One online user described living with jaw pain for years after a sports injury. Despite multiple scans and visits to specialists, no clear solution was offered—until the individual input their symptoms into a language model. The AI suggested a specific alignment issue and proposed a tongue-positioning technique. After trying it, the pain vanished.

This case, which gained traction on social media, is far from unique. Other stories describe patients claiming AI tools have correctly interpreted scans or offered accurate diagnoses where medical professionals had not. In one example, a mother struggling for years to obtain a diagnosis for her child’s neurological issues turned to a language model. After submitting records and scans, she received a suggestion that led to surgery—and a significant improvement in the child’s condition.

Consumer-friendly AI is transforming how people seek health advice. The era of “Dr. Google” is giving way to a new phase, where conversational agents take on diagnostic roles. In response, universities, clinicians, and developers are exploring how reliable these systems are, how they can be safely integrated into care, and how to deal with misinformation when it occurs.

Some physicians are already encountering patients using AI tools during treatment.
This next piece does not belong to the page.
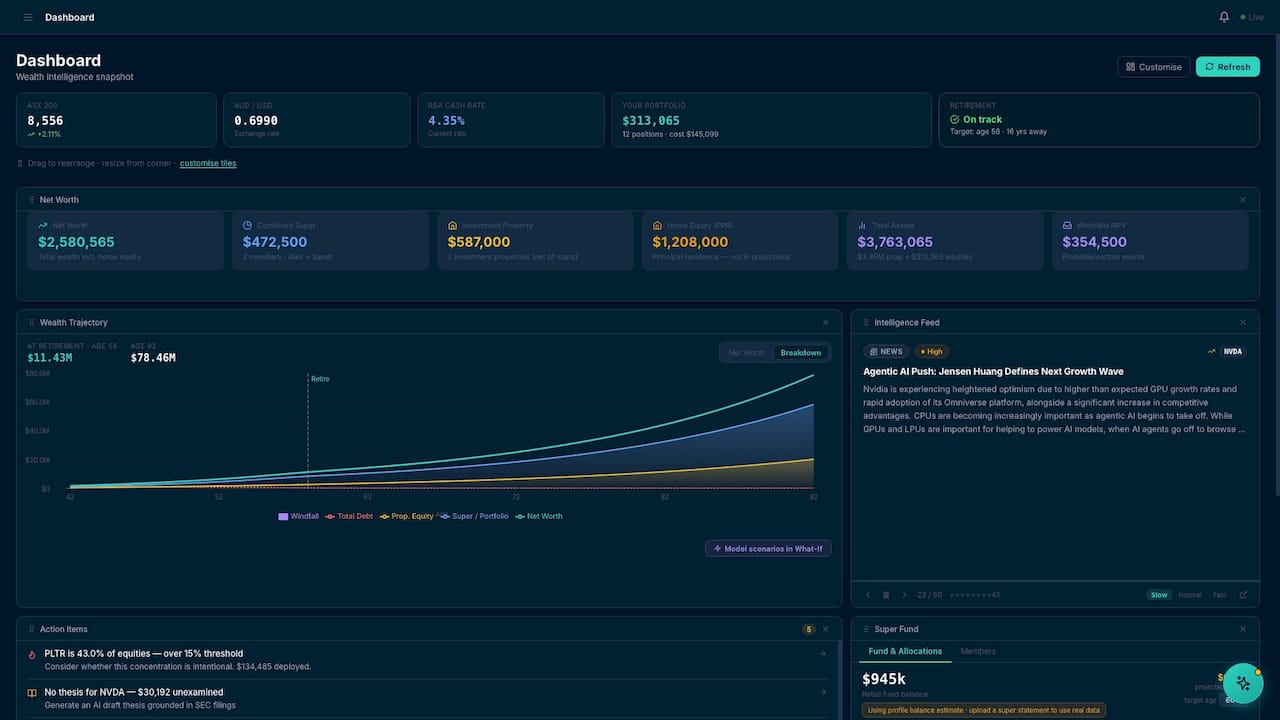This screenshot has width=1280, height=720.
Task: Switch the Wealth Trajectory chart to Net Worth view
Action: pyautogui.click(x=745, y=352)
One reported an instance where a frustrated patient, tired of waiting, input her records into an AI chatbot and received an accurate diagnosis. Rather than being annoyed, the doctor saw it as an opportunity to better understand the patient’s concerns.

However, studies show that while AI can be highly accurate on its own, its effectiveness drops when humans are in the loop. Errors often stem from incomplete information entered into the system or misinterpretation of AI responses. In one experiment, two groups of doctors evaluated identical patient cases—one with AI support, one without. Both groups performed similarly, though the AI alone achieved much higher diagnostic accuracy.

Medical professionals also caution that while AI may offer a correct diagnosis, it doesn’t account for the nuances of a patient's unique situation. For example, in fertility care, recommendations based solely on embryo viability scores may overlook critical factors such as the timing of biopsies or previous reproductive history—details a seasoned physician would consider.

Patients sometimes come in convinced of a particular course of action based on what an AI has told them. While the AI’s suggestion may not be wrong, it may not be optimal either. Experienced physicians argue that there’s both a science and an art to determining the right treatment, and AI often lacks the ability to combine the two.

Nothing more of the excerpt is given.